Скорая помощь разводила руками:

— Ведь они же общались как-то все эти месяцы, беседовали, ссорились, чокались, братались! Ладили как-то, не вызывая друг у друга сомнений!..

Заведующий немедленно позвонил Ватникову, и тот, уже собиравшийся домой, вторично зашел в травматологическое отделение.

Выслушав собирателя долларов, он вздохнул и ответил отказом на просьбу заведующего перевести этого докучного типа в психиатрию.

— Потом замучают, вы же сами понимаете, — сокрушенно вздыхал Ватников. — Вот собрались положить бабулю в сумасшедший дом, а она пишет бумагу-отказ. И — не положить ее никак! Прав таких нет! Без ейного бредового согласия! Эта гебистская практика сажать и освобождать диссидентов нам здорово испортила жизнь…

— Но это же белая горячка, — недоверчиво возразил Васильев, заведующий.

— В том-то и дело, — отозвался Ватников. — Очень, очень плохой. Покамест в реанимацию. Он не вынесет транспортировки… Это второй момент.

Васильев схватился за голову и отправился договариваться с реанимацией, которая в едином трудовом порыве моментально поднялась на дыбы.
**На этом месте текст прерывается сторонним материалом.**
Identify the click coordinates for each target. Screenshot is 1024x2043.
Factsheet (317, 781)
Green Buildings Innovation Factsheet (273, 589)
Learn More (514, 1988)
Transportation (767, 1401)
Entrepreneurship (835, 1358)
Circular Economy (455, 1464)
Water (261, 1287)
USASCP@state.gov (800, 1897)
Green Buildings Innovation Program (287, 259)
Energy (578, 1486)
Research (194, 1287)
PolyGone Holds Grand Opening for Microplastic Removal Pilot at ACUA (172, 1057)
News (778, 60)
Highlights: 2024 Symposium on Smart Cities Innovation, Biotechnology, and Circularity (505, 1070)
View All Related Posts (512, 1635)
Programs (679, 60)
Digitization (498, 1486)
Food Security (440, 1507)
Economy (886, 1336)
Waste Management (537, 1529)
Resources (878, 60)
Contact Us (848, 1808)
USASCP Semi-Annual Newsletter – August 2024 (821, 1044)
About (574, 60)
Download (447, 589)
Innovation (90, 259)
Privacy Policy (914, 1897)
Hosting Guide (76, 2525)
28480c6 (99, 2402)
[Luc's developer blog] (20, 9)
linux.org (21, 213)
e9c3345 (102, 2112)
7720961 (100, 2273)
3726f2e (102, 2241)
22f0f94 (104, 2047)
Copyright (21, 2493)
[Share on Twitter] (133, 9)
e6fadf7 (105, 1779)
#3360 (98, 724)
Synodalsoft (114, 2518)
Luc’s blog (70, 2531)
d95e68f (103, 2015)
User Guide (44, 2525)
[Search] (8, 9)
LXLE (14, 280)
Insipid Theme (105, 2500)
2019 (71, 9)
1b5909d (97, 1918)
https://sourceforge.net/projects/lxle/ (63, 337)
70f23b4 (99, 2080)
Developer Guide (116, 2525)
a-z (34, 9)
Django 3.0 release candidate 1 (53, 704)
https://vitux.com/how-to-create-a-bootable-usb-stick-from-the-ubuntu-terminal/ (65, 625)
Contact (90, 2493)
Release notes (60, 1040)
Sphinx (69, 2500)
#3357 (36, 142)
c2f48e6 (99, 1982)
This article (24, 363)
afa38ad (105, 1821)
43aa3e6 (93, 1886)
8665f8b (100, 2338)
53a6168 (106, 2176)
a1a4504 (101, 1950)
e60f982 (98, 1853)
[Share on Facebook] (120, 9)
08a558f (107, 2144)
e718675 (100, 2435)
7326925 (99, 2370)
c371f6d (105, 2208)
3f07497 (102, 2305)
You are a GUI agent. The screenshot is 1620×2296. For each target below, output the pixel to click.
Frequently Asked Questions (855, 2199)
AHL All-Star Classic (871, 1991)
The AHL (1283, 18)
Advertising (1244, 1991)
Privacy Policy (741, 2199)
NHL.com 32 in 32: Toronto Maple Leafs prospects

Ватников между тем писал и рассеянно думал о молодом докторе Прятове, сочувствуя ему. Долларовый богач был из другой палаты, не прятовской, и Ватников сочувствовал Александру Павловичу именно поэтому. Слишком долго придется ждать, пока пациенты Александра Павловича тоже достукаются до белой горячки и удостоятся перевода куда подальше, хотя дальше реанимации был только морг. Для этого нужно прекратить пить хотя бы на пару дней, а на такую возможность ничто не указывало. Белая горячка развивается не когда пьют, а когда пить перестают… С богачом было проще, богач поступил позавчера с переломом ключицы — покойный дружок постарался, как он уверял. Пребывал в состоянии ужасного похмелья; держался дерзко и замкнуто, пить уже не хотел и не мог, хотя ему и предлагали соседи, да он был бы и рад, но просто уже не лезло. Вот и нашел себе занятие.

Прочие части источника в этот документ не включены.